* **EXERCISE**:
Only the lines from the one that contains "Leyendas Pokémon: Arceus debutó" through the last line of the records should appear, each printed exactly as it is.

* **EXTRACTED RECORDS**:
= = = =

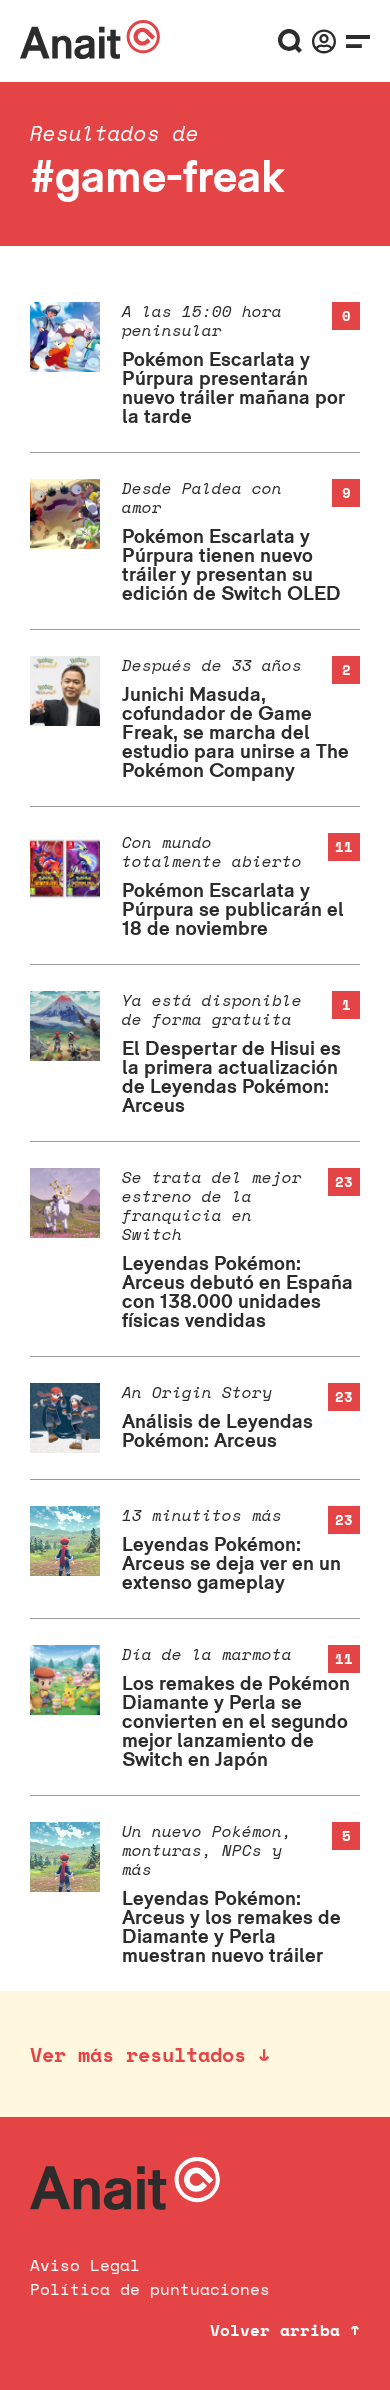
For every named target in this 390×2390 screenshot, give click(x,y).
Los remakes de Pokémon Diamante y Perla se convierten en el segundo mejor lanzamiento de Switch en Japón (236, 1721)
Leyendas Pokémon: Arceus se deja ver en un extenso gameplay (231, 1563)
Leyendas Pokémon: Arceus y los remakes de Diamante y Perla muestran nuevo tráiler (231, 1926)
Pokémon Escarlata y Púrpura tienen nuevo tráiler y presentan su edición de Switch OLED (231, 564)
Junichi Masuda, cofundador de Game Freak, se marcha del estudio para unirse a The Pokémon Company (235, 732)
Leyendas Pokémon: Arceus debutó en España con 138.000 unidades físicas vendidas (237, 1291)
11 (344, 846)
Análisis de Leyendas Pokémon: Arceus (217, 1430)
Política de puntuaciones (150, 2289)
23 (344, 1181)
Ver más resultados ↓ (150, 2054)
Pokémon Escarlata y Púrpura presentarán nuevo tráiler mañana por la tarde (233, 387)
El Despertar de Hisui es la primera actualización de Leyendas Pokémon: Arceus (231, 1076)
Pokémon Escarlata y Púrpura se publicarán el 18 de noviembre (233, 909)
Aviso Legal (85, 2265)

= = = =

* **RESPONSE AREA**:
Leyendas Pokémon: Arceus debutó en España con 138.000 unidades físicas vendidas (237, 1291)
11 (344, 846)
Análisis de Leyendas Pokémon: Arceus (217, 1430)
Política de puntuaciones (150, 2289)
23 (344, 1181)
Ver más resultados ↓ (150, 2054)
Pokémon Escarlata y Púrpura presentarán nuevo tráiler mañana por la tarde (233, 387)
El Despertar de Hisui es la primera actualización de Leyendas Pokémon: Arceus (231, 1076)
Pokémon Escarlata y Púrpura se publicarán el 18 de noviembre (233, 909)
Aviso Legal (85, 2265)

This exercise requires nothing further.